What no one wished has come to pass: Two Filipinos die in Lebanon.
Response: House-to-house rescue of OFWs
It’s crunch time: referendum by November. Word is, the “people’s initiative” position might be filed by Monday. At the very least, the stage is being set for another big administration push.
Emil Jurado, who joins in the unfolding administration charge, can be answered easily with the following points:
1. He grants the point people will lose the right to vote for the head of state and the head of government; none of the proposals he defends eliminates big money or the role of power brokers: indeed it would easier for a gambling or drug lord to fund a prime minister; and if he really cares about cronyism, he’d better look at Japan and Malaysia to see it in parliamentary action;
2. a vote of no confidence is a rare thing in a parliament, and the proposed rules are such that what is envisioned is more of a permanent, one party state;
3. There are three proposals on the table, all of which are presumably in the running, and at least one of them has a loophole permitting an interim parliament to set the date for elections and do so by simply going on until 2010; of course Congress cannot legislate for its own benefit -as the Constitution stands, but it can be revised out in the future; besides which, it isn’t necessary for Congress to do it, the other proponents are doing so by extending terms from 3 to 5 years and removing term limits, which obviously serves incumbents and which they have neither opposed nor pledged to inhibit themselves from enjoying; and the position of president, on other hand, is not up for discussion: whether ceremonial or not, there will be a president, or perhaps he again doesn’t understand how parliamentary government works (the head of government is not the head of state: or does he propose replacing the presidency with a monarchy?);
4. There will be a super-president. It boils down to whether a future prime minister would be in a position to demand powers be delegated, and whether the incumbent president would deign to share anything but a minimum of powers;
5. Well, what’s wrong with those in power now holding it indefinitely? That demonstrates the big difference between Jurado’s ilk and those opposed. What’s wrong? Everything. Under any system, for whatever reason, indefinite power-holding is unhealthy and counter-productive;
6. No weakened supreme court, he says? He fails to understand how a parliament works, unless his frame of reference is the Batasan of Marcos: parliament is supreme and again, look at Malaysia, which is the model of behavior for many present-day congressmen, where parliament reduced the powers of the courts; a judiciary on equal footing with the legislature is not part of the parliamentary scheme of things.
Oh, and truth? What about One Voice not even having gotten around to radio ads, despite what he claims?

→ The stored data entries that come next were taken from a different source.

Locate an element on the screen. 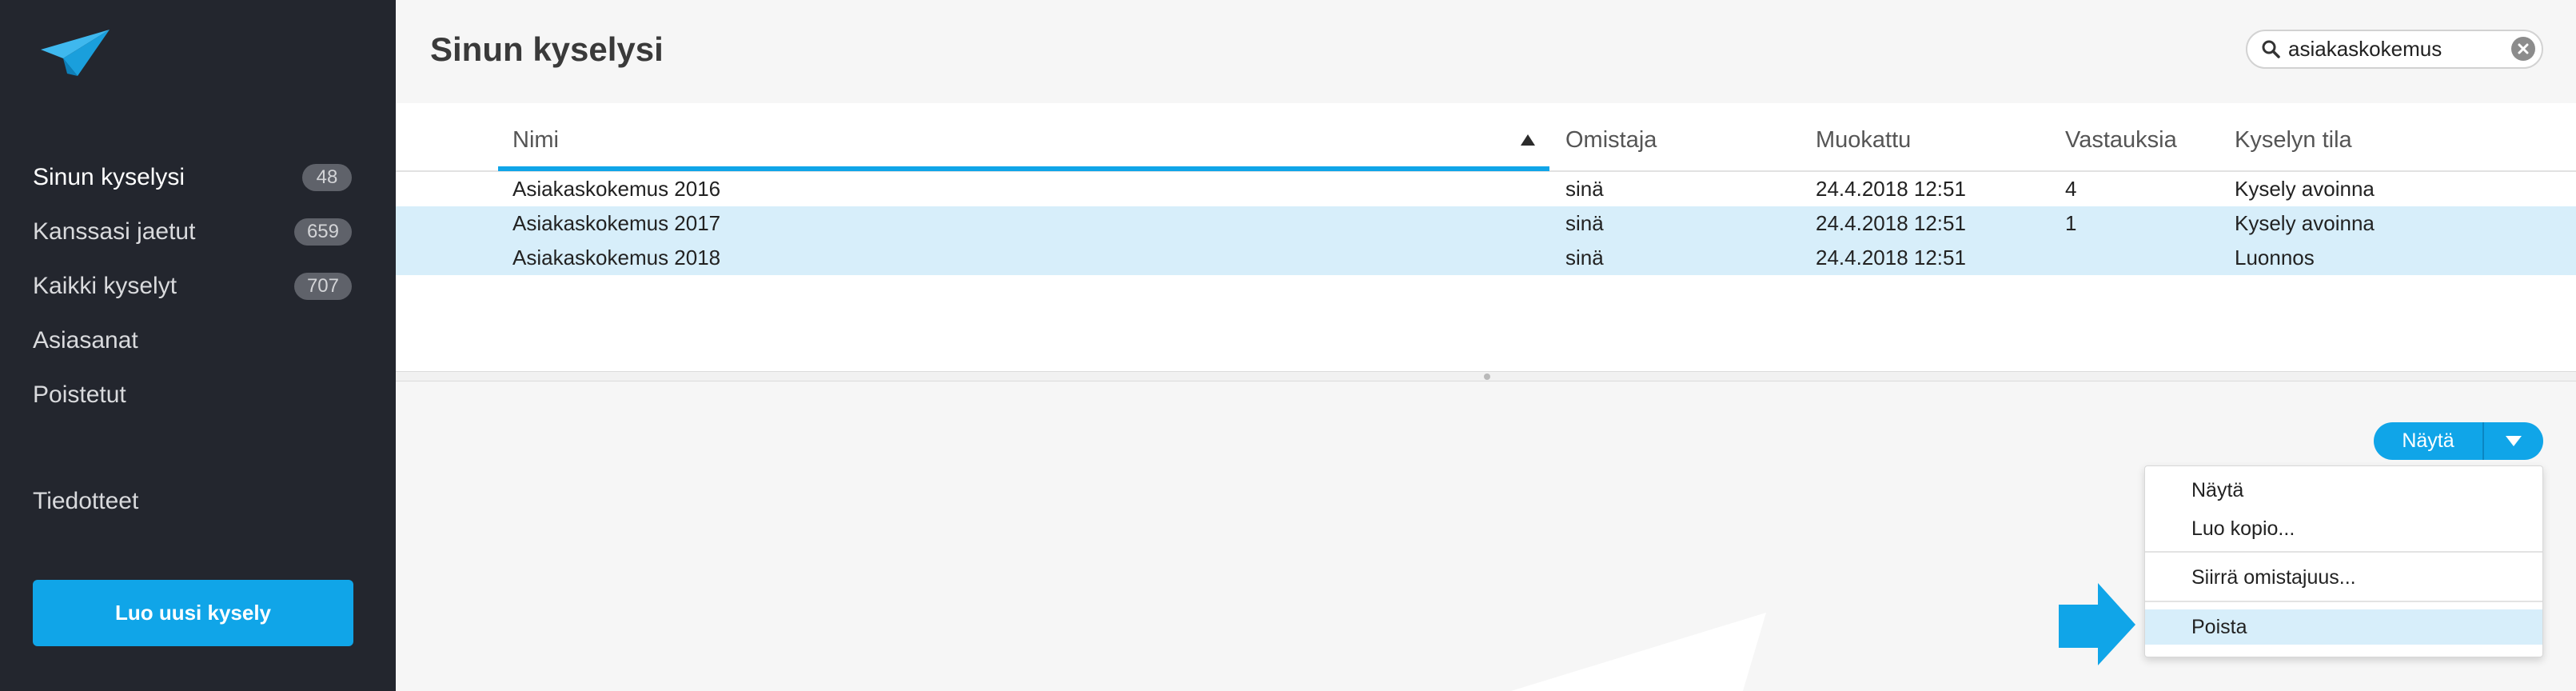 This screenshot has width=2576, height=691. show-split-button: Näytä is located at coordinates (2459, 441).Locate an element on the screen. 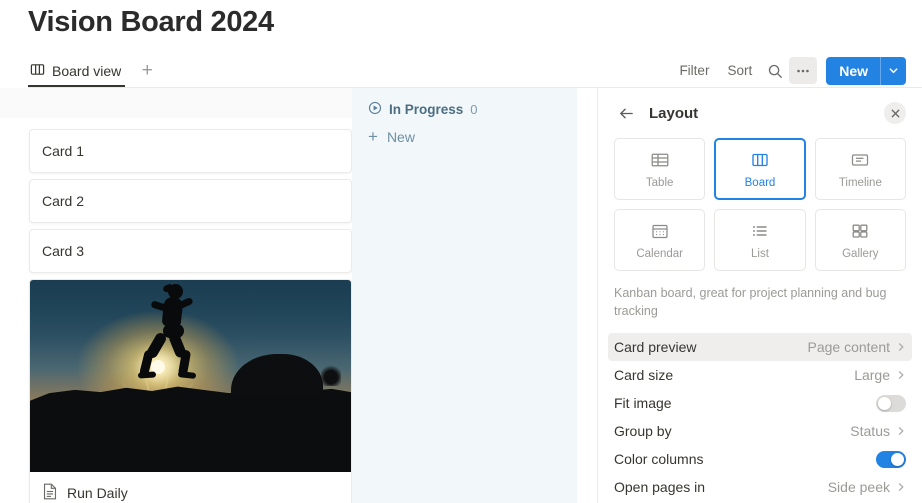 This screenshot has width=922, height=503. toolbar: Board view + Filter Sort New is located at coordinates (461, 70).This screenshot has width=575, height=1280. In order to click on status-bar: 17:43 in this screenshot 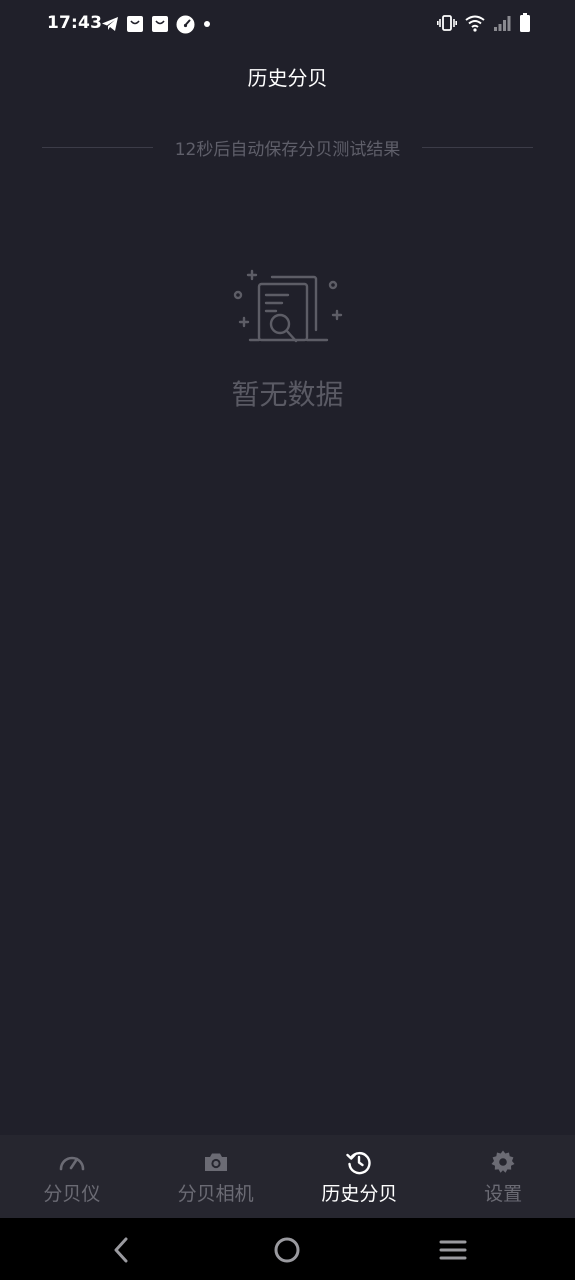, I will do `click(288, 24)`.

Manny Pacquiao reportedly recorded some sort of commercial for the government yesterday, possibly in support of amendments efforts. While his ad hasn’t come out, he’s now being surrounded by buzz over a possible bid for the vice-mayoralty of Manila, in tandem with one of Mayor Atienza’s sons. Pacquiao has petitioned to be consider a Manila voter. (a curious story on Pacquiao’s political loyalties can be found in a comment by a reader from Japan).
Scuttlebutt on the President’s liver makes the news.

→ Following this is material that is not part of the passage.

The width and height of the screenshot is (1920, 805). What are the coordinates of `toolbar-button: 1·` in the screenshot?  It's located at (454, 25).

In the punditocracy, the Inquirer editorial considers opposition to impeachment nonsense.
Mike Tan points to one of the latest cases -the murder of the wife of Dr. Constancio Javier (who was also shot) and recounts the shock and sadness of Dr. Mita Pardo de Tavera over a similar murder of a doctor in 1982.
Ellen Tordesillas sits back and watches the President’s people eat each other.
Jose Ma. Montelibano praises Gawad Kalinga.
In the blogosphere, a Nagueño in the Blogosphere recalls Raul Roco’s death anniversary (tomorrow) and wonders what might have been. At the time, this is what I wrote on what the man was: a minority of many.
Torn & Frayed on Filipino happiness.